Recorded data:
——————————
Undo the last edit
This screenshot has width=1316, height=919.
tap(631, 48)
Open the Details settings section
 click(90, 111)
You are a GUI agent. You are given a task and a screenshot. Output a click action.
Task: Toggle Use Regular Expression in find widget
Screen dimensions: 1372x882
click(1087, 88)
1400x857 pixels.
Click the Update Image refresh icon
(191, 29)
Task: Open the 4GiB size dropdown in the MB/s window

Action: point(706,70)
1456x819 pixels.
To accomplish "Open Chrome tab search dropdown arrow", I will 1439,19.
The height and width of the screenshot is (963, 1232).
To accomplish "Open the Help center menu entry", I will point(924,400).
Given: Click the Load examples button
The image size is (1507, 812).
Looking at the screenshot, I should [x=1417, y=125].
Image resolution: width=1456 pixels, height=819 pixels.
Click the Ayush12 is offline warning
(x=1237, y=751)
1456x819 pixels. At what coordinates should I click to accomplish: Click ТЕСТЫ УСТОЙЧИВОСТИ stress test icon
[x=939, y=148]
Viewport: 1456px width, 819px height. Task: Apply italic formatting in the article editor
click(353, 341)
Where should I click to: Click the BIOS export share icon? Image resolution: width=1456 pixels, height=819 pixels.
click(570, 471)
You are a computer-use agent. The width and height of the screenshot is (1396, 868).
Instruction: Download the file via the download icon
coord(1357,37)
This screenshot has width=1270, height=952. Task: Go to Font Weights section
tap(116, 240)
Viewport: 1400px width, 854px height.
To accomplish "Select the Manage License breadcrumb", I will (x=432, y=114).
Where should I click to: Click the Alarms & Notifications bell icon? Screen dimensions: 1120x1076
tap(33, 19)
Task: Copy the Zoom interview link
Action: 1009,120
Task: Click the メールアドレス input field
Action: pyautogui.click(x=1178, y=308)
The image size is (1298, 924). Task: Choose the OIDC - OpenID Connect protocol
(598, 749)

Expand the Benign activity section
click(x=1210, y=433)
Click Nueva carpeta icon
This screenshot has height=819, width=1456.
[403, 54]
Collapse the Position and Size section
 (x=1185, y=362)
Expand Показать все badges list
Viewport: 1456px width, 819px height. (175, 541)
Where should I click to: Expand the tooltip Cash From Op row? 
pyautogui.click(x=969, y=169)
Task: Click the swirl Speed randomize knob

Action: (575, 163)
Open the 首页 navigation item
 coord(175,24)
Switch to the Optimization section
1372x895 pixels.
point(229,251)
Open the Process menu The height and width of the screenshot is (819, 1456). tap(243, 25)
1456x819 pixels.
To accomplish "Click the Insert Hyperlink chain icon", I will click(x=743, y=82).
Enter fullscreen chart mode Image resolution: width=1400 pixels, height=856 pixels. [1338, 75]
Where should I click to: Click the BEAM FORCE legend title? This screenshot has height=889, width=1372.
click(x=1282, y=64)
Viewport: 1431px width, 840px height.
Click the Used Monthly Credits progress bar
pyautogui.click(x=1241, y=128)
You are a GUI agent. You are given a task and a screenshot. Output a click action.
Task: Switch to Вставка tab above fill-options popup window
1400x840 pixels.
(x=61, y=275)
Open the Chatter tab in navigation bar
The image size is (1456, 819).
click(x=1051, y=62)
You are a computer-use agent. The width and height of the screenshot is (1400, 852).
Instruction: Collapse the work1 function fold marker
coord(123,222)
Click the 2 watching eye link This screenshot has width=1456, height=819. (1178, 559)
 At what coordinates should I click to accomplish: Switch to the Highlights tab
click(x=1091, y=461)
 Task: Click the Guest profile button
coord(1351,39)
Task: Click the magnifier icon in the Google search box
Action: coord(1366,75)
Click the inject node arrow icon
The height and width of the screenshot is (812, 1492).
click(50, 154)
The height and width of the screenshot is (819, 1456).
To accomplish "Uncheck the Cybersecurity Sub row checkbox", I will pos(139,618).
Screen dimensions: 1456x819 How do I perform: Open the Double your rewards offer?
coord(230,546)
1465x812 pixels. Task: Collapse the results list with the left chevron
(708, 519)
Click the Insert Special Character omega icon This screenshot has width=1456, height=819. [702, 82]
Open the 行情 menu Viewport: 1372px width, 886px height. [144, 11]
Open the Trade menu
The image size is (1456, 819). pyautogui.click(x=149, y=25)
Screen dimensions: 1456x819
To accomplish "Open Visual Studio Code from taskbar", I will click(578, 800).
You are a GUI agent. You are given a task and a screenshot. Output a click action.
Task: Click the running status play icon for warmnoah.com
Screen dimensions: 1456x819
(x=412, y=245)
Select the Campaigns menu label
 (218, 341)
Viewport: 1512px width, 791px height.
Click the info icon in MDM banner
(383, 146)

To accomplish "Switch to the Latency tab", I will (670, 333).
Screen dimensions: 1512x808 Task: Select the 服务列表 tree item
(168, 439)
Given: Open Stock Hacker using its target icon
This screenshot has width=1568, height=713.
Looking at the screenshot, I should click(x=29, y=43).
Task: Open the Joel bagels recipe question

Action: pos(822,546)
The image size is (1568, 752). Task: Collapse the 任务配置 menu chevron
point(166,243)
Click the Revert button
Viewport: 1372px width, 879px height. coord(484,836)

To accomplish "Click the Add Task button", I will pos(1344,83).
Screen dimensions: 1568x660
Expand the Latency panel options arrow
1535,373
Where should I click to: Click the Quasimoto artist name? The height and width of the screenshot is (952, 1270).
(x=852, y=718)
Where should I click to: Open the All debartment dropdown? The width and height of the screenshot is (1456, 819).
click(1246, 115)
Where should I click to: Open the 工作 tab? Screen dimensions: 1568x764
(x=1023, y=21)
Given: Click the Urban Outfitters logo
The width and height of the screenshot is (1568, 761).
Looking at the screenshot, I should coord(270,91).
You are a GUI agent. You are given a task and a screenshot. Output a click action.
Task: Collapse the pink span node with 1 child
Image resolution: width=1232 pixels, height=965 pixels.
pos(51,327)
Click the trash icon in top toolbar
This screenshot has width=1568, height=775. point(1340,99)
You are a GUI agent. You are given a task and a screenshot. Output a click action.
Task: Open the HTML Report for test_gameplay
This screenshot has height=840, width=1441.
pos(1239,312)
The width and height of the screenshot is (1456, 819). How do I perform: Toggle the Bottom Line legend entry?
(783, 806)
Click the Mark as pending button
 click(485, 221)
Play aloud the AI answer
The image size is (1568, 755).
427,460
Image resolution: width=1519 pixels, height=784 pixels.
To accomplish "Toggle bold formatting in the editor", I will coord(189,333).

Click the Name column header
——————————
BRIEF: A word-for-word restatement of the data above is required.

WRITTEN ANSWER:
Undo the last edit
This screenshot has width=1316, height=919.
tap(631, 48)
Open the Details settings section
 click(90, 111)
You are a GUI agent. You are given a task and a screenshot. Output a click action.
Task: Toggle Use Regular Expression in find widget
Screen dimensions: 1372x882
click(1087, 88)
1400x857 pixels.
Click the Update Image refresh icon
(191, 29)
Task: Open the 4GiB size dropdown in the MB/s window

Action: point(706,70)
1456x819 pixels.
To accomplish "Open Chrome tab search dropdown arrow", I will 1439,19.
The height and width of the screenshot is (963, 1232).
To accomplish "Open the Help center menu entry", I will point(924,400).
Given: Click the Load examples button
The image size is (1507, 812).
Looking at the screenshot, I should [x=1417, y=125].
Image resolution: width=1456 pixels, height=819 pixels.
Click the Ayush12 is offline warning
(x=1237, y=751)
1456x819 pixels. At what coordinates should I click to accomplish: Click ТЕСТЫ УСТОЙЧИВОСТИ stress test icon
[x=939, y=148]
Viewport: 1456px width, 819px height. Task: Apply italic formatting in the article editor
click(353, 341)
Where should I click to: Click the BIOS export share icon? Image resolution: width=1456 pixels, height=819 pixels.
click(570, 471)
You are a computer-use agent. The width and height of the screenshot is (1396, 868).
Instruction: Download the file via the download icon
coord(1357,37)
This screenshot has width=1270, height=952. Task: Go to Font Weights section
tap(116, 240)
Viewport: 1400px width, 854px height.
To accomplish "Select the Manage License breadcrumb", I will (x=432, y=114).
Where should I click to: Click the Alarms & Notifications bell icon? Screen dimensions: 1120x1076
tap(33, 19)
Task: Copy the Zoom interview link
Action: 1009,120
Task: Click the メールアドレス input field
Action: pyautogui.click(x=1178, y=308)
The image size is (1298, 924). Task: Choose the OIDC - OpenID Connect protocol
(598, 749)

Expand the Benign activity section
click(x=1210, y=433)
Click Nueva carpeta icon
This screenshot has height=819, width=1456.
[403, 54]
Collapse the Position and Size section
 (x=1185, y=362)
Expand Показать все badges list
Viewport: 1456px width, 819px height. (175, 541)
Where should I click to: Expand the tooltip Cash From Op row? 
pyautogui.click(x=969, y=169)
Task: Click the swirl Speed randomize knob

Action: (575, 163)
Open the 首页 navigation item
 coord(175,24)
Switch to the Optimization section
1372x895 pixels.
point(229,251)
Open the Process menu The height and width of the screenshot is (819, 1456). tap(243, 25)
1456x819 pixels.
To accomplish "Click the Insert Hyperlink chain icon", I will click(x=743, y=82).
Enter fullscreen chart mode Image resolution: width=1400 pixels, height=856 pixels. [1338, 75]
Where should I click to: Click the BEAM FORCE legend title? This screenshot has height=889, width=1372.
click(x=1282, y=64)
Viewport: 1431px width, 840px height.
Click the Used Monthly Credits progress bar
pyautogui.click(x=1241, y=128)
You are a GUI agent. You are given a task and a screenshot. Output a click action.
Task: Switch to Вставка tab above fill-options popup window
1400x840 pixels.
(x=61, y=275)
Open the Chatter tab in navigation bar
The image size is (1456, 819).
click(x=1051, y=62)
You are a computer-use agent. The width and height of the screenshot is (1400, 852).
Instruction: Collapse the work1 function fold marker
coord(123,222)
Click the 2 watching eye link This screenshot has width=1456, height=819. (1178, 559)
 At what coordinates should I click to accomplish: Switch to the Highlights tab
click(x=1091, y=461)
 Task: Click the Guest profile button
coord(1351,39)
Task: Click the magnifier icon in the Google search box
Action: coord(1366,75)
Click the inject node arrow icon
The height and width of the screenshot is (812, 1492).
click(50, 154)
The height and width of the screenshot is (819, 1456).
To accomplish "Uncheck the Cybersecurity Sub row checkbox", I will pos(139,618).
Screen dimensions: 1456x819 How do I perform: Open the Double your rewards offer?
coord(230,546)
1465x812 pixels. Task: Collapse the results list with the left chevron
(708, 519)
Click the Insert Special Character omega icon This screenshot has width=1456, height=819. [702, 82]
Open the 行情 menu Viewport: 1372px width, 886px height. [144, 11]
Open the Trade menu
The image size is (1456, 819). pyautogui.click(x=149, y=25)
Screen dimensions: 1456x819
To accomplish "Open Visual Studio Code from taskbar", I will click(578, 800).
You are a GUI agent. You are given a task and a screenshot. Output a click action.
Task: Click the running status play icon for warmnoah.com
Screen dimensions: 1456x819
(x=412, y=245)
Select the Campaigns menu label
 (218, 341)
Viewport: 1512px width, 791px height.
Click the info icon in MDM banner
(383, 146)

To accomplish "Switch to the Latency tab", I will (670, 333).
Screen dimensions: 1512x808 Task: Select the 服务列表 tree item
(168, 439)
Given: Open Stock Hacker using its target icon
This screenshot has width=1568, height=713.
Looking at the screenshot, I should click(x=29, y=43).
Task: Open the Joel bagels recipe question

Action: pos(822,546)
The image size is (1568, 752). Task: Collapse the 任务配置 menu chevron
point(166,243)
Click the Revert button
Viewport: 1372px width, 879px height. coord(484,836)

To accomplish "Click the Add Task button", I will pos(1344,83).
Screen dimensions: 1568x660
Expand the Latency panel options arrow
1535,373
Where should I click to: Click the Quasimoto artist name? The height and width of the screenshot is (952, 1270).
(x=852, y=718)
Where should I click to: Open the All debartment dropdown? The width and height of the screenshot is (1456, 819).
click(1246, 115)
Where should I click to: Open the 工作 tab? Screen dimensions: 1568x764
(x=1023, y=21)
Given: Click the Urban Outfitters logo
The width and height of the screenshot is (1568, 761).
Looking at the screenshot, I should coord(270,91).
You are a GUI agent. You are given a task and a screenshot. Output a click action.
Task: Collapse the pink span node with 1 child
Image resolution: width=1232 pixels, height=965 pixels.
pos(51,327)
Click the trash icon in top toolbar
This screenshot has width=1568, height=775. point(1340,99)
You are a GUI agent. You are given a task and a screenshot. Output a click action.
Task: Open the HTML Report for test_gameplay
This screenshot has height=840, width=1441.
pos(1239,312)
The width and height of the screenshot is (1456, 819). How do I perform: Toggle the Bottom Line legend entry?
(783, 806)
Click the Mark as pending button
 click(485, 221)
Play aloud the AI answer
The image size is (1568, 755).
427,460
Image resolution: width=1519 pixels, height=784 pixels.
To accomplish "Toggle bold formatting in the editor", I will coord(189,333).

Click the Name column header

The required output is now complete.